WORK ORDER:
In the entries below, find each line with the word "модные" and return it.

== SUPPLIED DATA

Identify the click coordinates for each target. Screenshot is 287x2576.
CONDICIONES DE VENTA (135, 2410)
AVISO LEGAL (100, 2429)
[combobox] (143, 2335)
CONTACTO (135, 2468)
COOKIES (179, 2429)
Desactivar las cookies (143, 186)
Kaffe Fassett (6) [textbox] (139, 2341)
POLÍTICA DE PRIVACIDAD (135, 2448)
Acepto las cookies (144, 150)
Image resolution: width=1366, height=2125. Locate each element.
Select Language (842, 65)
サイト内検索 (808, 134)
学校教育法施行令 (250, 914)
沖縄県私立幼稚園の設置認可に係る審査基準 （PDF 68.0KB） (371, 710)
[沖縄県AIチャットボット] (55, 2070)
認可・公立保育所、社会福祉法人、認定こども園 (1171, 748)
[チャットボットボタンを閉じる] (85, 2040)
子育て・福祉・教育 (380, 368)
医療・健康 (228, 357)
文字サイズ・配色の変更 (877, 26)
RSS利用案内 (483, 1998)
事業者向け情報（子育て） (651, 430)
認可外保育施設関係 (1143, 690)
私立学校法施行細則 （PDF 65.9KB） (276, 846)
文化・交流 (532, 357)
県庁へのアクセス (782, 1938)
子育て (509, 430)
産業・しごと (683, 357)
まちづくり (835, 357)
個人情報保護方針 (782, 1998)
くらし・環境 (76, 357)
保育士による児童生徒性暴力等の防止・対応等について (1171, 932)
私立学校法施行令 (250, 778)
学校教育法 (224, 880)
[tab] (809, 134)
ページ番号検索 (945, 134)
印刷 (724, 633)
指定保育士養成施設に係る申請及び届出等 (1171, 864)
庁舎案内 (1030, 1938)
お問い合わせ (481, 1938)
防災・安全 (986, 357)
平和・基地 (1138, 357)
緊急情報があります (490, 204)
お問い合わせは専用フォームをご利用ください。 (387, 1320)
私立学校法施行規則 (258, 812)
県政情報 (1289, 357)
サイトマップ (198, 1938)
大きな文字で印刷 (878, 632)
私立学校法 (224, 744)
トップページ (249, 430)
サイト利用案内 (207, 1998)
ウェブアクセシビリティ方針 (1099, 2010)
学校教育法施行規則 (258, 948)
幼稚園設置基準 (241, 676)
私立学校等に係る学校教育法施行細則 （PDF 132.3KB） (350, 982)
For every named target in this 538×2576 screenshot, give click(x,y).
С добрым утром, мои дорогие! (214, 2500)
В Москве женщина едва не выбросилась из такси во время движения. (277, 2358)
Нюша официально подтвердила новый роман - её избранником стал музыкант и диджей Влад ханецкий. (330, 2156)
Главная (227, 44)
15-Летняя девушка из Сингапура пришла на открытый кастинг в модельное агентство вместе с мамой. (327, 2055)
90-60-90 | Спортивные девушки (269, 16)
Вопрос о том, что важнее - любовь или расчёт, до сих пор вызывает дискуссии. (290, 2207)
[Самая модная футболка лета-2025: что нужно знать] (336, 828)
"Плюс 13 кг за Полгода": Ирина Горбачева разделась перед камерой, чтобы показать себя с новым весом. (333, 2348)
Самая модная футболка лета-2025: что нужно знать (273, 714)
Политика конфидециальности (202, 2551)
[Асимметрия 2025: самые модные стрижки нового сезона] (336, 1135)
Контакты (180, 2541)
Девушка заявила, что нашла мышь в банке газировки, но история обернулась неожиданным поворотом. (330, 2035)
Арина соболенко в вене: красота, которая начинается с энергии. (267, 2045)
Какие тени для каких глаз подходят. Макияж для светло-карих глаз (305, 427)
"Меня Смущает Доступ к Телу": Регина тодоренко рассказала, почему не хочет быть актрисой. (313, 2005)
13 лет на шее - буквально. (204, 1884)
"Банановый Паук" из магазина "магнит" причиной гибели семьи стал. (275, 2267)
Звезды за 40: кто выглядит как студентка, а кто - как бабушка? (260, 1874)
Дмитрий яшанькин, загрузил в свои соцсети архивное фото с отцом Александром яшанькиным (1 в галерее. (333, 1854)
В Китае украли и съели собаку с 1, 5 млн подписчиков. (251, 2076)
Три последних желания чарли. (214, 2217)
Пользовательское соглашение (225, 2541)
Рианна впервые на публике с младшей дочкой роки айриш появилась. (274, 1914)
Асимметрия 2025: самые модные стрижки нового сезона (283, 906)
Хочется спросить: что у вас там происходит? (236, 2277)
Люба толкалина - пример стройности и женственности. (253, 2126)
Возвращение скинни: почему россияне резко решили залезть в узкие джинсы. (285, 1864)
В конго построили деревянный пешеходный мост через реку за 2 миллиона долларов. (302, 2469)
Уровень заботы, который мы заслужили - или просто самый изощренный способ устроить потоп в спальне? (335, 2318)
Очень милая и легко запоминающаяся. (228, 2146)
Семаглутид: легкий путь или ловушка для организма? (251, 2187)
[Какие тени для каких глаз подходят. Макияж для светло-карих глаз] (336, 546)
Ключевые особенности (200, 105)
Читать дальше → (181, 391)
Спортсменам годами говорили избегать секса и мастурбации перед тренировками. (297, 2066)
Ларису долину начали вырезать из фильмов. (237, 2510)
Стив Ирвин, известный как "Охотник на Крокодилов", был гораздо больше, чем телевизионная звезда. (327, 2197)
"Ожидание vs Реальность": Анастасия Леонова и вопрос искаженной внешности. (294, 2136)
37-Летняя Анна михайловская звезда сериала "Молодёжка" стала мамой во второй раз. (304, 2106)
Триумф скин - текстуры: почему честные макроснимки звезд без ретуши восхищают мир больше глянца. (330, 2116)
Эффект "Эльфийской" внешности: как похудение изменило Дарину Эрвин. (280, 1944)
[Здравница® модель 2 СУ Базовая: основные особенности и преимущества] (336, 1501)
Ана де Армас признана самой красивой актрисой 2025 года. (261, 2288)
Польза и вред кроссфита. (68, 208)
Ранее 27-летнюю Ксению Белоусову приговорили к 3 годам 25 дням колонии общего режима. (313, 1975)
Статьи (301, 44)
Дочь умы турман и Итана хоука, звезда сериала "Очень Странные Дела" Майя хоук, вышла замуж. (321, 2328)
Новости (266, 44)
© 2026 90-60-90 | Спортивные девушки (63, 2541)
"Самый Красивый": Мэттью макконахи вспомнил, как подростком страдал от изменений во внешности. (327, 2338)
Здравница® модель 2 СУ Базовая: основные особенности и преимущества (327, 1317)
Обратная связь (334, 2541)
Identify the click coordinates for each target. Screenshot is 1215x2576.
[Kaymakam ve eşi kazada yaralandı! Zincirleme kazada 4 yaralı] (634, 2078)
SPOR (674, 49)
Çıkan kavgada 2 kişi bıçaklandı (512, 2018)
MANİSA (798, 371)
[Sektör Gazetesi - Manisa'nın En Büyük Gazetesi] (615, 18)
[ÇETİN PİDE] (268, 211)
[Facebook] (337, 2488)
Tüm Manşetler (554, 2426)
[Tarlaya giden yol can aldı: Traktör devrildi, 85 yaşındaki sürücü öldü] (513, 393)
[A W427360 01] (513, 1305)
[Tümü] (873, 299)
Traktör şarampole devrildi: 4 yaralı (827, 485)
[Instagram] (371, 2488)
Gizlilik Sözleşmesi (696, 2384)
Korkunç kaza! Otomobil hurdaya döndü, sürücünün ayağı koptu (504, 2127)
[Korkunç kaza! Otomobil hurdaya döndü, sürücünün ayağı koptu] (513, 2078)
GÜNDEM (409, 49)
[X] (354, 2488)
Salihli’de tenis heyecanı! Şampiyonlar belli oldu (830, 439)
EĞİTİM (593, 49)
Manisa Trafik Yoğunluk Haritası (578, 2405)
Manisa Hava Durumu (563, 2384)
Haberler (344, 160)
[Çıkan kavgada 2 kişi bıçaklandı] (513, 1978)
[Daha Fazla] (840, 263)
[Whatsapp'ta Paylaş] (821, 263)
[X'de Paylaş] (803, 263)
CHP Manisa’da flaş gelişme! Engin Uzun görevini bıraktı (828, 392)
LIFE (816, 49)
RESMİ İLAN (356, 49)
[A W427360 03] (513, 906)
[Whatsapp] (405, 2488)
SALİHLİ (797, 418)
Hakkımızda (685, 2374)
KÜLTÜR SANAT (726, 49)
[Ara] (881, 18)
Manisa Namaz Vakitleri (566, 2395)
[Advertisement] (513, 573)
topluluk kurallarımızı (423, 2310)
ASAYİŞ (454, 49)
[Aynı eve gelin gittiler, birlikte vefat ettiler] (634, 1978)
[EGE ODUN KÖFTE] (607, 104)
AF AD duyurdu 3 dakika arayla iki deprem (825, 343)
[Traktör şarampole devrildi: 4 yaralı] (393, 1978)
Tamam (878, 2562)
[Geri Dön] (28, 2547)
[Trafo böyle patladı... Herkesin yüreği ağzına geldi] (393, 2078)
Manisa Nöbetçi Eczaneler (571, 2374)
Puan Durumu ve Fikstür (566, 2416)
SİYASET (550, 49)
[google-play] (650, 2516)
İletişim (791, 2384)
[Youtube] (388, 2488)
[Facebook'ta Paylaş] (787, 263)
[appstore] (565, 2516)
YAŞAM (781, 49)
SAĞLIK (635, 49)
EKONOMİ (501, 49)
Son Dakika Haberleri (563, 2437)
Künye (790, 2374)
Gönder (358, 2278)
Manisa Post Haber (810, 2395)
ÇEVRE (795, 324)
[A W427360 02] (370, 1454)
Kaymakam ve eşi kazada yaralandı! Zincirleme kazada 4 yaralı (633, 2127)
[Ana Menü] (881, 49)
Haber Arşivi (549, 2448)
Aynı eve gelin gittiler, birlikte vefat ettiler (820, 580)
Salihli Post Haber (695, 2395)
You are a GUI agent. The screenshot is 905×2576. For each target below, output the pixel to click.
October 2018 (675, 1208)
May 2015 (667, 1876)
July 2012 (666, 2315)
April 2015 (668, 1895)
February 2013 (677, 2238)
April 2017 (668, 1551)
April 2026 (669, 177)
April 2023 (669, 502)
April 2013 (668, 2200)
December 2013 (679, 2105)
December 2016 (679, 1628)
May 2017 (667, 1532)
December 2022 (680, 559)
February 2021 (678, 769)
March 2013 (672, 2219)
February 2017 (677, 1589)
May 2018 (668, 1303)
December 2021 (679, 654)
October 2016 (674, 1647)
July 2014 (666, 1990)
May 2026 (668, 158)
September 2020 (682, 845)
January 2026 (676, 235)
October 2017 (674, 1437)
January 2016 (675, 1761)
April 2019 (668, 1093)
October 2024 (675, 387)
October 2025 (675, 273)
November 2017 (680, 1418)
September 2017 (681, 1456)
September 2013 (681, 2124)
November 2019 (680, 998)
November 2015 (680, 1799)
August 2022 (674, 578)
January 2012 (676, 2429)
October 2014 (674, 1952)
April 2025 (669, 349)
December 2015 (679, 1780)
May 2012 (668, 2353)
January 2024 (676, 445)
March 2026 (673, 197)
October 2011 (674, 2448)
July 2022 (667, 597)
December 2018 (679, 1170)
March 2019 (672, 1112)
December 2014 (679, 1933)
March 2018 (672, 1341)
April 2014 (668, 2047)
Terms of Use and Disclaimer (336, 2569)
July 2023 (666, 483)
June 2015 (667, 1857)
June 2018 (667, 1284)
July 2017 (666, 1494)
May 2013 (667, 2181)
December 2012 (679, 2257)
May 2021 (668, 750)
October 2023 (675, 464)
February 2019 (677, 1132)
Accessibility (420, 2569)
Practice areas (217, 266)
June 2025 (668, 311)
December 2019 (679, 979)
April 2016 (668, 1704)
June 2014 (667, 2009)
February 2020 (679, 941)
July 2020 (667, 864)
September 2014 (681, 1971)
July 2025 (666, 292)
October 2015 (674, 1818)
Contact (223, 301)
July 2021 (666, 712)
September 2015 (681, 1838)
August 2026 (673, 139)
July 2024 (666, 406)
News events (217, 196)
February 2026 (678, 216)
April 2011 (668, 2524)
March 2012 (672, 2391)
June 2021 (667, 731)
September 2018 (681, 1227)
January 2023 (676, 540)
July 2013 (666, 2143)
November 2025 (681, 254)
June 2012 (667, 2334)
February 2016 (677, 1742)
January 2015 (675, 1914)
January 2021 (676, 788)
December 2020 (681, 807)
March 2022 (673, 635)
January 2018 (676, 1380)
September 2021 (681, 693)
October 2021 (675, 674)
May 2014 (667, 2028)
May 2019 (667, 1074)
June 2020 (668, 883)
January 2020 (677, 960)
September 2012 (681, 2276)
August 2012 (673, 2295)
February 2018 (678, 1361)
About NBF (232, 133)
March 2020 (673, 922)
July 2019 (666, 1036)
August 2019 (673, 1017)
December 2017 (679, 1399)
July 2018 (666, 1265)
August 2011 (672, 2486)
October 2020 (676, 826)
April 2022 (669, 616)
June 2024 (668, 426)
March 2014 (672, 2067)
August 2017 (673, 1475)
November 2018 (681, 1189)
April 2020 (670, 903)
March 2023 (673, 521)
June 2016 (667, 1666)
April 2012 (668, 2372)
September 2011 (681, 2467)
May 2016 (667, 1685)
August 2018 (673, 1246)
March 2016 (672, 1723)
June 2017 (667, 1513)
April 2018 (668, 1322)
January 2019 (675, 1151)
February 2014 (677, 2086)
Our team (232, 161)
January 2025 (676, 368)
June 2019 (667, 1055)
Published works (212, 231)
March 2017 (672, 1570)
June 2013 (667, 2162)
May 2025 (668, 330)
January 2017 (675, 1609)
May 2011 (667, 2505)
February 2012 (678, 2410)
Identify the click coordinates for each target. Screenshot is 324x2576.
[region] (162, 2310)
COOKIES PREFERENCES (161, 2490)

====

ANSWER FOR THIS EXERCISE:
[Асимметрия 2025: самые модные стрижки нового сезона] (336, 1135)
Асимметрия 2025: самые модные стрижки нового сезона (283, 906)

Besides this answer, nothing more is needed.